Will this get me an ass whooping, definitely. Stitches? Probably. A visit to an OR to reset bones, followed up with a few casts? Not without a fight and mark my every damn word when I say: I’m dragging him down with me.

“Shit. Okay, this was a bad idea.”
I hear Mac mutter.

“Ehh…probably.” I mentally shrug.

As soon as Roman enters the room a war is waged. The battlegrounds are within my rib cage, the opposing sides are me against myself, and the winner walks away with whatever is left of my wrecked heart and soul.

I hate this man.

I love this man.

He breaks me apart.

Only to merge the pieces back together, forging Mace with Mac into his Heather.

“Mouse? What is it? Do you need something?” I shake my head keeping it down like a guilty child awaiting her punishment.

“Heather has requested your presence for this therapy session, Dr. Payne. Would you like to join us?”

I cast a sideways glance at Roman as he unbuttons his suit jacket before sitting next to me on the love seat and resting his left hand on my knee. “Absolutely, whatever I can do to help.”

Dr. Sharp looks down at her legal pad before looking back at us, “Heather, would you like to include your husband in the conversation we were just having or is there something else you had in mind? Anything you wanted to discuss with me now that he’s joined us?”

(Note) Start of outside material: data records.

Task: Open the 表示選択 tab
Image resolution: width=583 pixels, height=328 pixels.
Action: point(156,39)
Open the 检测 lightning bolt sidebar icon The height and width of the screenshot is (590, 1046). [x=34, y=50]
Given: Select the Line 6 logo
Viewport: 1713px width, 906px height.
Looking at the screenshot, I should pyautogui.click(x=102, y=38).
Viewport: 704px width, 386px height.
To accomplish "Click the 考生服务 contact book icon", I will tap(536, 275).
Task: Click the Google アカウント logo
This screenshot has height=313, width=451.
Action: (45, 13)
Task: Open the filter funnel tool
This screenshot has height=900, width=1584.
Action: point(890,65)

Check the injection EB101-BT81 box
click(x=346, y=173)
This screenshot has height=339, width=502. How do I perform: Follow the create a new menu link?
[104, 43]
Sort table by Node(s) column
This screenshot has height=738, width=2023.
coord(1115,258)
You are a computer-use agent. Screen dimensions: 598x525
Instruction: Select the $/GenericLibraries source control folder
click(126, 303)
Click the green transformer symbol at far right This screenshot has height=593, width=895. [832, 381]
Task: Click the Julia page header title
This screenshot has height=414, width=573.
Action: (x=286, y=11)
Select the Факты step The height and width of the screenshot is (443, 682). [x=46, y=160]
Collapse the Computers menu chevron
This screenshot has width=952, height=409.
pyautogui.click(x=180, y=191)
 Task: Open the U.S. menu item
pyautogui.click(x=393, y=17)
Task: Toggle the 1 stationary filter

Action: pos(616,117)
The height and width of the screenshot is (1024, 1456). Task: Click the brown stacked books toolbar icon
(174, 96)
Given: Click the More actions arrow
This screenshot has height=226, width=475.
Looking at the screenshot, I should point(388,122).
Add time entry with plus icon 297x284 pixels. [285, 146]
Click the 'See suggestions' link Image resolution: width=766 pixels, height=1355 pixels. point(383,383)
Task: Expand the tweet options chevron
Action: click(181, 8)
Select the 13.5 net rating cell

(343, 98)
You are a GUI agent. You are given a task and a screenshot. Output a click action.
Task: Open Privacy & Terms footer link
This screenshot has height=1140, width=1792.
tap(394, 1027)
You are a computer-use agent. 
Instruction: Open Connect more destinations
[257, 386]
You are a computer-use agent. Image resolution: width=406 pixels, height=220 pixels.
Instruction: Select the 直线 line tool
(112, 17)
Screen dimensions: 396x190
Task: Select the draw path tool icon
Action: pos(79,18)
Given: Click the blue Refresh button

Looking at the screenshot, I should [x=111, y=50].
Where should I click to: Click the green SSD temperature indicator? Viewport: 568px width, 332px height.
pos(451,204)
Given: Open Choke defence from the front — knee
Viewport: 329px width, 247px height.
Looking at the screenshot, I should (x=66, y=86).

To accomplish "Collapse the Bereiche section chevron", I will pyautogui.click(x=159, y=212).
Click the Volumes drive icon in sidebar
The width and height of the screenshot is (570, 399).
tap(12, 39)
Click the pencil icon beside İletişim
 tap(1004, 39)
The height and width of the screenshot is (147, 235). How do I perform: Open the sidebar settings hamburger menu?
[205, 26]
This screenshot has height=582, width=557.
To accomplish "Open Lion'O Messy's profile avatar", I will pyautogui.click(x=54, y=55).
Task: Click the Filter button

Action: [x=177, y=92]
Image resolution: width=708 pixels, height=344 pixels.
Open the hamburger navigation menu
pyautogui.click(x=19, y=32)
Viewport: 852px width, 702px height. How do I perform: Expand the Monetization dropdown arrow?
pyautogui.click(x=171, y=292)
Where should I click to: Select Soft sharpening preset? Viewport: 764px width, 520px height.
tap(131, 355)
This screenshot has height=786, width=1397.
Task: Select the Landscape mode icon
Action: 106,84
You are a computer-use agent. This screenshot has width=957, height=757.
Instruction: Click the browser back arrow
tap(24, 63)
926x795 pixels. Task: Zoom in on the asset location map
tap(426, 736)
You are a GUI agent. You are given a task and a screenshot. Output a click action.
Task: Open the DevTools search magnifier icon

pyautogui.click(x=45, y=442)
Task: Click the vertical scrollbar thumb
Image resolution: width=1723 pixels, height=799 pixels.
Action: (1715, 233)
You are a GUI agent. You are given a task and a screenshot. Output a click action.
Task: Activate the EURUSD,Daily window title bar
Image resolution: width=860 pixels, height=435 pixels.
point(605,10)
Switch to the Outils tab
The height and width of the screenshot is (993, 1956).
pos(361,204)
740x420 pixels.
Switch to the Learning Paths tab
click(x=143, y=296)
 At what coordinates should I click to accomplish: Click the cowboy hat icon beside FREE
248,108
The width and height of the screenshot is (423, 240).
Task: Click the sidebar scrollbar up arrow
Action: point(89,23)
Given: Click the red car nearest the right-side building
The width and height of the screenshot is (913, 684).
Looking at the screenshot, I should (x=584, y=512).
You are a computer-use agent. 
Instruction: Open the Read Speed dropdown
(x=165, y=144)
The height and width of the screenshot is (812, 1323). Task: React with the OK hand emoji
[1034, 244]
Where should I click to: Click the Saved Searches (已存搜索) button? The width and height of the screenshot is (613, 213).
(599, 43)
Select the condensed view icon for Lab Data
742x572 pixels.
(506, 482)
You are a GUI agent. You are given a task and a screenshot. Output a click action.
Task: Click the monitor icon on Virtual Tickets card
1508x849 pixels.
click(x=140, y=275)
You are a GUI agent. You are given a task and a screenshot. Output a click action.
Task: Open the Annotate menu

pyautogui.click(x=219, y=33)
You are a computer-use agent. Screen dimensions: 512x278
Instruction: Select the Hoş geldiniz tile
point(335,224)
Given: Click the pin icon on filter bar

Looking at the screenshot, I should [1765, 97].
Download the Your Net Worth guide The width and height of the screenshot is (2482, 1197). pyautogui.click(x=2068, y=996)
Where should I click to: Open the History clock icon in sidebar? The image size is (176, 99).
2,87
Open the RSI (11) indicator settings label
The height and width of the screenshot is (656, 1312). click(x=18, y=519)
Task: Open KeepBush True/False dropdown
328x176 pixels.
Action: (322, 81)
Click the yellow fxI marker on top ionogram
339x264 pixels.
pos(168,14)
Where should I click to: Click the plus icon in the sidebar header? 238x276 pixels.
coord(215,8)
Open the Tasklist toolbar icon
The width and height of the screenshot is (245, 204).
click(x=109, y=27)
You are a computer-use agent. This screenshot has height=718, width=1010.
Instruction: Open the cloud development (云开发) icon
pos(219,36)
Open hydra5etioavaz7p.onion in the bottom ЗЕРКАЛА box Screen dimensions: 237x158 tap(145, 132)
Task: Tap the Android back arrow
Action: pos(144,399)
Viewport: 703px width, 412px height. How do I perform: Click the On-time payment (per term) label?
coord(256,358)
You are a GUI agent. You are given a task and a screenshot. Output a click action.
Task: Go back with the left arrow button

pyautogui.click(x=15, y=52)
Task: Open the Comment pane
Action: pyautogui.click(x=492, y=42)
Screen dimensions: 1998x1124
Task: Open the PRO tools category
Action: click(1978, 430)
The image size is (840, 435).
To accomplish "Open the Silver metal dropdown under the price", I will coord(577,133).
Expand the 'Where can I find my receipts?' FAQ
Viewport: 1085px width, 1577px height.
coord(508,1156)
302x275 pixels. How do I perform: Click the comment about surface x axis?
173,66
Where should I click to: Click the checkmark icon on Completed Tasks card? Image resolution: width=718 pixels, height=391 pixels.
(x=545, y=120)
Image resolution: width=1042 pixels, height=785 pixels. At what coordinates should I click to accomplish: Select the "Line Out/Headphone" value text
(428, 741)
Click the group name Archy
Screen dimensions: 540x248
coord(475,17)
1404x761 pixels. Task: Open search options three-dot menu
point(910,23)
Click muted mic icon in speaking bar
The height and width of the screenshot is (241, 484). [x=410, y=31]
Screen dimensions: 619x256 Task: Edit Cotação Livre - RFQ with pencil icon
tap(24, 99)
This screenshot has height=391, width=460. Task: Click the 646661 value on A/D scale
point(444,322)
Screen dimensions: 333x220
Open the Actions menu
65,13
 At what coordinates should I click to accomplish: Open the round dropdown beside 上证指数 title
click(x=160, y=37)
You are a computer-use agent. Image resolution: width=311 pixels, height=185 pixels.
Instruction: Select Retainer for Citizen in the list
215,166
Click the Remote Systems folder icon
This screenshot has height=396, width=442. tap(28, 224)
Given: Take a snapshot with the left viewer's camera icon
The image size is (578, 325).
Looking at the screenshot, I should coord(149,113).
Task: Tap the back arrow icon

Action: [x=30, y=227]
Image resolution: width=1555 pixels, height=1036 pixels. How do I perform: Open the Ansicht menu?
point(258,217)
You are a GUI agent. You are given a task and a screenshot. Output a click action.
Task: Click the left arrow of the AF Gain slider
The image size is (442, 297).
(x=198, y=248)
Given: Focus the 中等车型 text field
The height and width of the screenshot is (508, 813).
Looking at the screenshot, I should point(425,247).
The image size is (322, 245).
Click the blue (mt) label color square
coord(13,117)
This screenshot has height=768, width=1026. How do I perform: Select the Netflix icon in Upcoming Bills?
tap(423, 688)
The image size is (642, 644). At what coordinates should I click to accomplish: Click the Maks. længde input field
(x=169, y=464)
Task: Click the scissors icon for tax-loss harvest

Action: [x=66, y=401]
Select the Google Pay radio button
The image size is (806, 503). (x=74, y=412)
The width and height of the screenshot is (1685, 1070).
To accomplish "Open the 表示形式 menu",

“I-well, we, I mean, Dr. Sharp asked about my first and last memory’s on and after September 21
st
, 2009.” When I glance up at Roman I am immediately aware of my mistake. I should have steered clear of eye contact with the man sitting beside me. After he converges ‘us’, he gracefully claims proprietorship of…me. All of me. Like he has time and time again throughout my life.

I love this man, but goddamn it I don’t want to.

 

Chapter 16

There are a thousand different thoughts and emotions racing around in my mouse’s head and every one of them are like revolving masks, a carousel of expressions on her beautiful, flawless face.